Within the records that follow, restate exactly the lines from the line with "Click Online badge next to Bitcoin Knots" down to the line with "Viewport: 817px width, 504px", including both. Omit the pictures.

> DATA FOR REVIEW:
════════════════

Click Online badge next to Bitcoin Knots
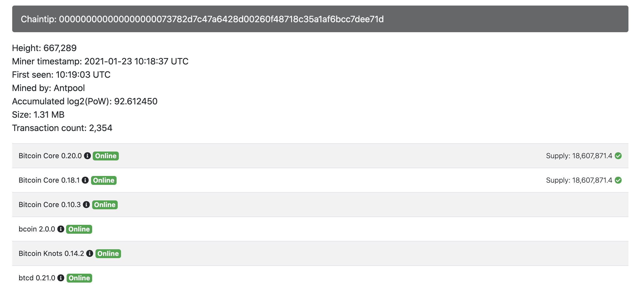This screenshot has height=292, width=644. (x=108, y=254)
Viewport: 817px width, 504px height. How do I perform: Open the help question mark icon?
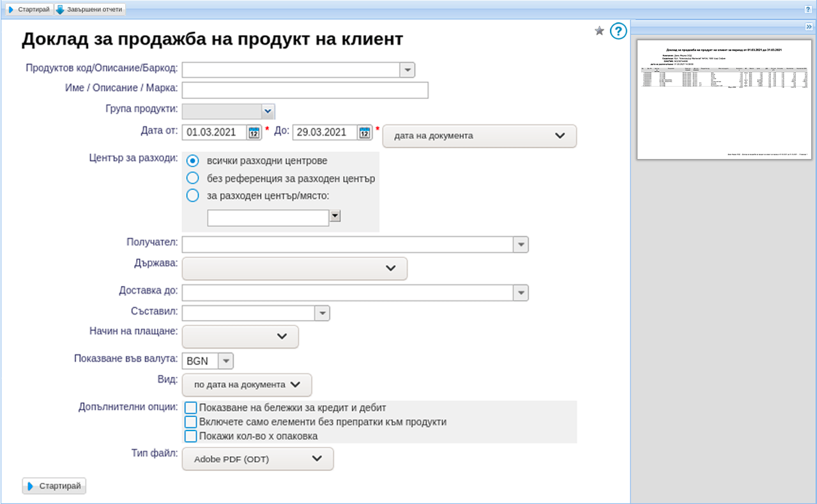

════════════════

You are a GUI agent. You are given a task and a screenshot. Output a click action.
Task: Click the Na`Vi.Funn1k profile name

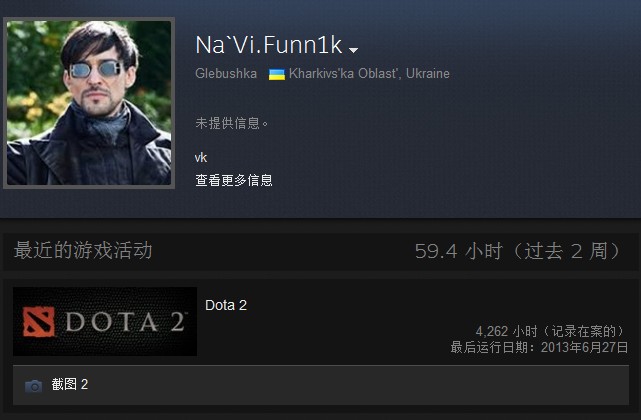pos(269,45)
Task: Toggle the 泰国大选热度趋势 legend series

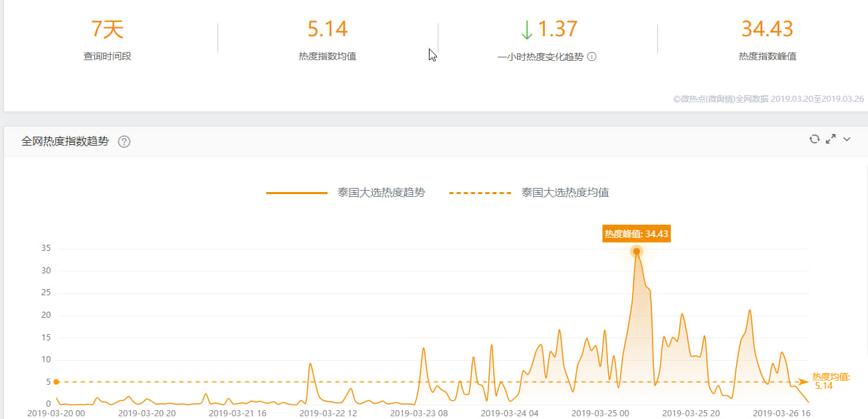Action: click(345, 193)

════════════════

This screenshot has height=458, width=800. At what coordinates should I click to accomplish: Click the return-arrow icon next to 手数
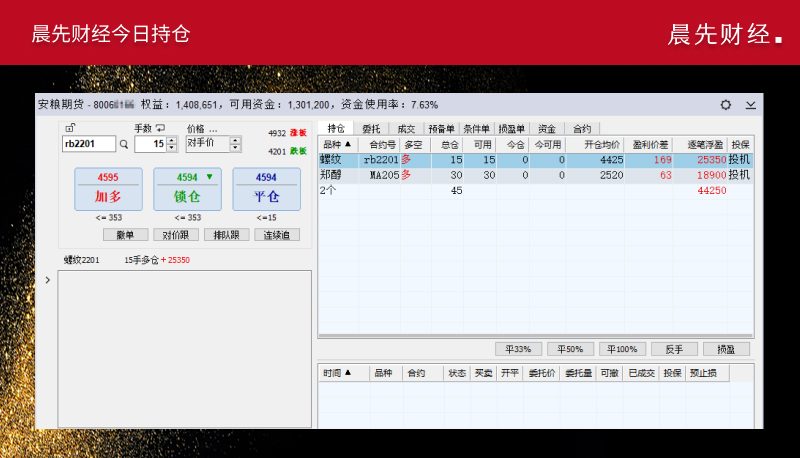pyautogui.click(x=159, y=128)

════════════════

> REPLY:
Click Online badge next to Bitcoin Knots
This screenshot has height=292, width=644. (x=108, y=254)
Viewport: 817px width, 504px height. How do I perform: Open the help question mark icon?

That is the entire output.